> PROBLEM DETAILS: The expected output is the first line of the data below and every line after it, up to and including the line containing "is (980, 552).", each reproduced exactly.

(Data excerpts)
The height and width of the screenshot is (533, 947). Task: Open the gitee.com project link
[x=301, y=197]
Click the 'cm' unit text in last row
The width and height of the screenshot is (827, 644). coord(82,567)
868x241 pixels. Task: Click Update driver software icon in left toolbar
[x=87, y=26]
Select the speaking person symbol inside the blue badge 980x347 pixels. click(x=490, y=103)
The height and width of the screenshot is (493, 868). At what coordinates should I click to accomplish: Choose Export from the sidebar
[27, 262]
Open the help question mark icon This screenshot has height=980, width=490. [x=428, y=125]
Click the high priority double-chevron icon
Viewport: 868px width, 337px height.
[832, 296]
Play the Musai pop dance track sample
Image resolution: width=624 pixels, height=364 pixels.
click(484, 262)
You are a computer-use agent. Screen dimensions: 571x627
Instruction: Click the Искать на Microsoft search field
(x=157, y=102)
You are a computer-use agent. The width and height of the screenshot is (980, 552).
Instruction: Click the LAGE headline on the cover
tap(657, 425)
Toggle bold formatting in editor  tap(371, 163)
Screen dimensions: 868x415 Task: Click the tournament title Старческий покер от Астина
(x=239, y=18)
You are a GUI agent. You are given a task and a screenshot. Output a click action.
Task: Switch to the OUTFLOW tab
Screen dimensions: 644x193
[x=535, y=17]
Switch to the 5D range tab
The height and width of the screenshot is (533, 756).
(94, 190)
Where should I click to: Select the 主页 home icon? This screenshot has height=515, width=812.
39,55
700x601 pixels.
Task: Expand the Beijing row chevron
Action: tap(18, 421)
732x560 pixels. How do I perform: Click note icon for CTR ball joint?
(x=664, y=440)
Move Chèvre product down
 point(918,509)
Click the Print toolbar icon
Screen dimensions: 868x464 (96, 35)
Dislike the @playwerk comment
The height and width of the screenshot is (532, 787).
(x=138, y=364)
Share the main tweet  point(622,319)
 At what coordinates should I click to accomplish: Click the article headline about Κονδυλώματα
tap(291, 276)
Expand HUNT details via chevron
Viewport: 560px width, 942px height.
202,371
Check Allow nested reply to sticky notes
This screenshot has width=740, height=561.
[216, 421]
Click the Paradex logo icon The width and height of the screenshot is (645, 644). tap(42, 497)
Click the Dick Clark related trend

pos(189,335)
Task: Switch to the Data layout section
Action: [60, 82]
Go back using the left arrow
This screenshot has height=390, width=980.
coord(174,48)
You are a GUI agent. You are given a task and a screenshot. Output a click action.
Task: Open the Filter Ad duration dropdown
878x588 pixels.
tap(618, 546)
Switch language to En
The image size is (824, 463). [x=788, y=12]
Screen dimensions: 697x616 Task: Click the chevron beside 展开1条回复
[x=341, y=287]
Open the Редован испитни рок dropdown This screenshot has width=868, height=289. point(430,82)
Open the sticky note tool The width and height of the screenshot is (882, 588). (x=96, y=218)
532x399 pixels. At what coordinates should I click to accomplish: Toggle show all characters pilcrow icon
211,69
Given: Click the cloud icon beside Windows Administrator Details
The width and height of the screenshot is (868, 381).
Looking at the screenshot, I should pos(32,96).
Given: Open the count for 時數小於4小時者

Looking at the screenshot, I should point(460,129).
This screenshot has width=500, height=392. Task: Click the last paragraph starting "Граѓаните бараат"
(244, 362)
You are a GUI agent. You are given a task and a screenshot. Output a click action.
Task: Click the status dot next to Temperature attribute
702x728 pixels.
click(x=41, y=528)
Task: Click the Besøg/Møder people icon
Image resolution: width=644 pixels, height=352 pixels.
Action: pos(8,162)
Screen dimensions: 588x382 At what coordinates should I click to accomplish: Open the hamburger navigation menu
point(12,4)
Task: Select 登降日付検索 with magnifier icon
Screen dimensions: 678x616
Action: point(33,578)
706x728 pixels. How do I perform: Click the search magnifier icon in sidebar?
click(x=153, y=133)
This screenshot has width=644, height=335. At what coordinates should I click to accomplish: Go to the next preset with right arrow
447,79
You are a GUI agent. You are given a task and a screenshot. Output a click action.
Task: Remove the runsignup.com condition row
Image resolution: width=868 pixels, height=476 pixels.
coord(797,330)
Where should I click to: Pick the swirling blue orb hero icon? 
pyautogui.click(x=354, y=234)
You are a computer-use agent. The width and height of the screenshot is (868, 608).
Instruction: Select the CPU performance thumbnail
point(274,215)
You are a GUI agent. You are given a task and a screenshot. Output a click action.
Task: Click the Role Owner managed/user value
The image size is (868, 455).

> THE ANSWER:
The height and width of the screenshot is (533, 947). Task: Open the gitee.com project link
[x=301, y=197]
Click the 'cm' unit text in last row
The width and height of the screenshot is (827, 644). coord(82,567)
868x241 pixels. Task: Click Update driver software icon in left toolbar
[x=87, y=26]
Select the speaking person symbol inside the blue badge 980x347 pixels. click(x=490, y=103)
The height and width of the screenshot is (493, 868). At what coordinates should I click to accomplish: Choose Export from the sidebar
[27, 262]
Open the help question mark icon This screenshot has height=980, width=490. [x=428, y=125]
Click the high priority double-chevron icon
Viewport: 868px width, 337px height.
[832, 296]
Play the Musai pop dance track sample
Image resolution: width=624 pixels, height=364 pixels.
click(484, 262)
You are a computer-use agent. Screen dimensions: 571x627
Instruction: Click the Искать на Microsoft search field
(x=157, y=102)
You are a computer-use agent. The width and height of the screenshot is (980, 552).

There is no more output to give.